Well the older they got the less likely they became to actually sit down and eat their food. Grazers I called them, after prayer they would take a bite, run a little; take a bite and play a little. Dinner became an all night affair and I was frustrated as I watched my hot home cooked meals turn to ice waiting for the mood to hit them to eat. Usually their plates were still full at bath time and bedtime snacks became their dinner.
So a change had to come and it came in the most traditional of senses…it’s amazing what eating at a dinner table did for our family. Okay so I admit that my kitchen table had become a catchall. It caught all the dirty dishes that didn’t make it to the sink. It caught all the coats, all the mail, all the keys…everything but a dinner setting.

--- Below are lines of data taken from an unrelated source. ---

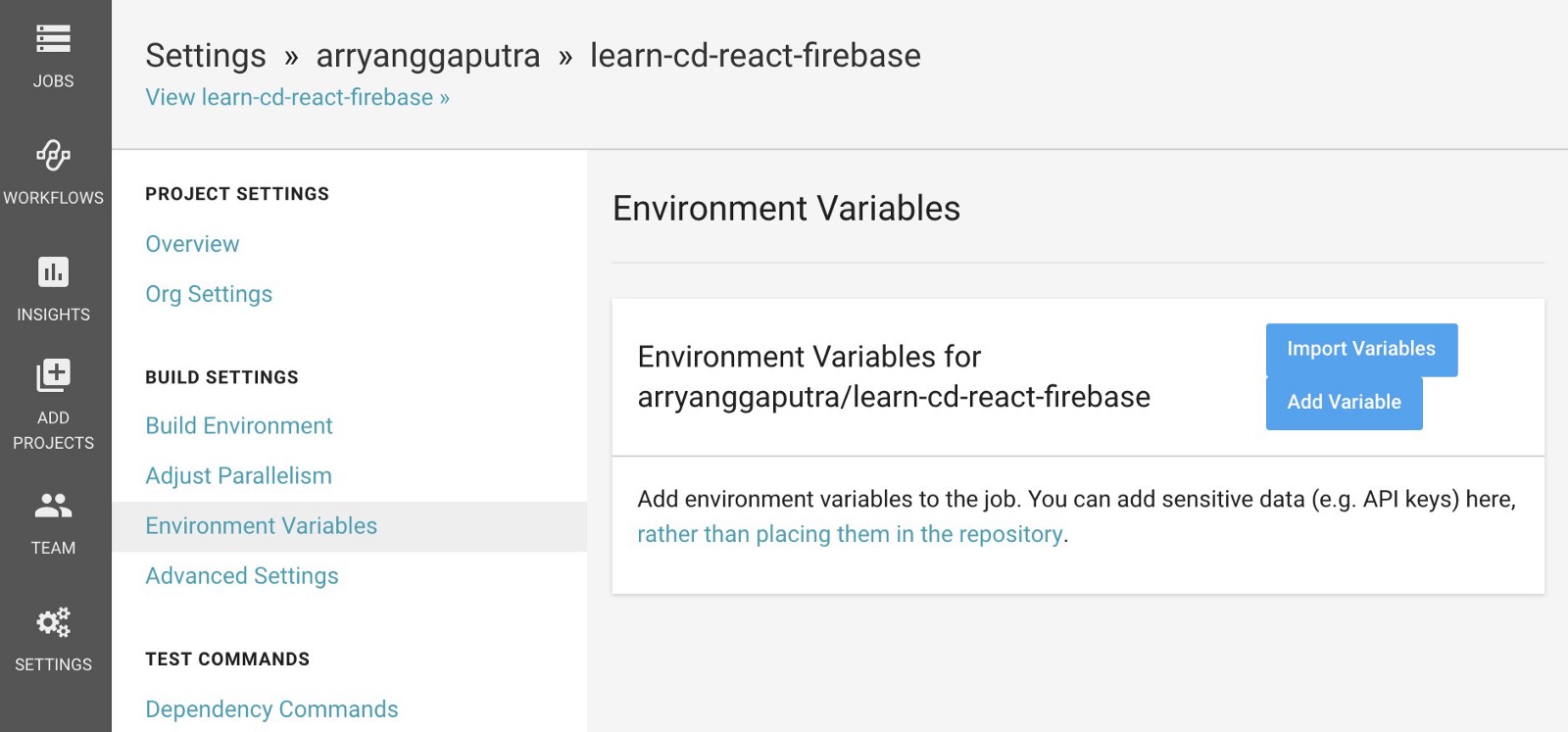Open the Jobs icon in sidebar
Image resolution: width=1568 pixels, height=732 pixels.
53,39
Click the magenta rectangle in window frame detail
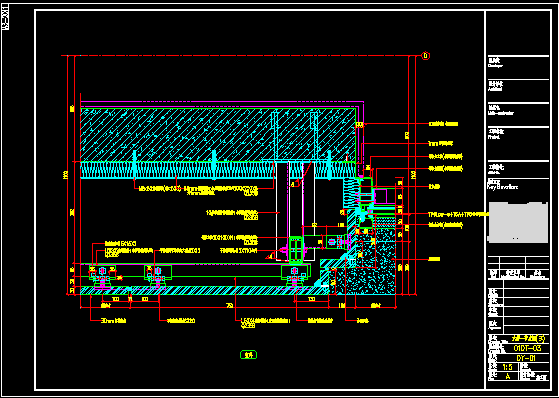The width and height of the screenshot is (559, 398). click(380, 197)
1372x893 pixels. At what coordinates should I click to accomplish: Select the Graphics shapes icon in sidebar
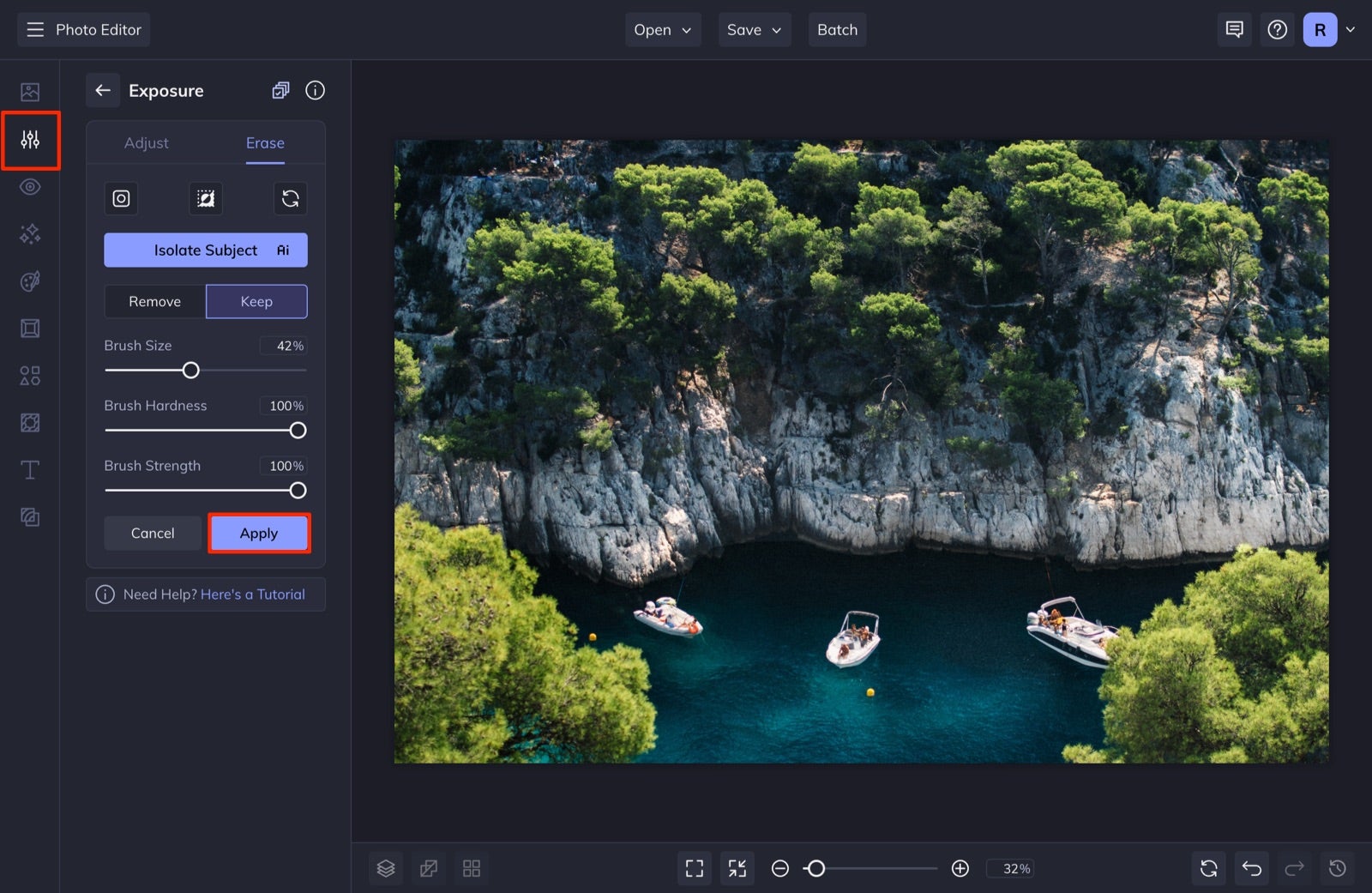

Day 1 went something like this:
“Why we have to eat in here,” Morgan said. “What about my show, I can’t see the T.V.” We laughed and announced that from now on we were eating at the table for dinner. We explained that it’s important for us to talk to each other and to let our food digest by eating slowly. We followed up with reminders about table manners and having to ask to be excused from the table. And our children looked at us like we had lost our mind.
By the end of the week the conversation went like this:
“I like eating at the table,” Morgan said. “How come?” I asked. “Because we get to talk about each other’s day and tell stories,” she said. “So what do you want to talk about tonight,” her dad asked? “I want you to tell me a story she said. After a short pause my husband said “I have a true story to tell you about someone special that died this week, his name is Nelson Mandela.”
After a five-minute brief explanation of apartheid and Mandela’s life, my daughter interrupted and said “so he was like Martin Luther King.” Not a bad analogy for a 4-year-old hearing about Mandela for the first time. So we explained the differences and moved on to the next conversation, which happened to be about dessert. But I was happy, I was pleased that eating at the kitchen table encouraged our family. It helped us initiate conversation. It helped our children focus on eating and family time instead of looking for the next instant gratification through song, color and images on the “boob” tube. Welcome, welcome, welcome to the dinner table.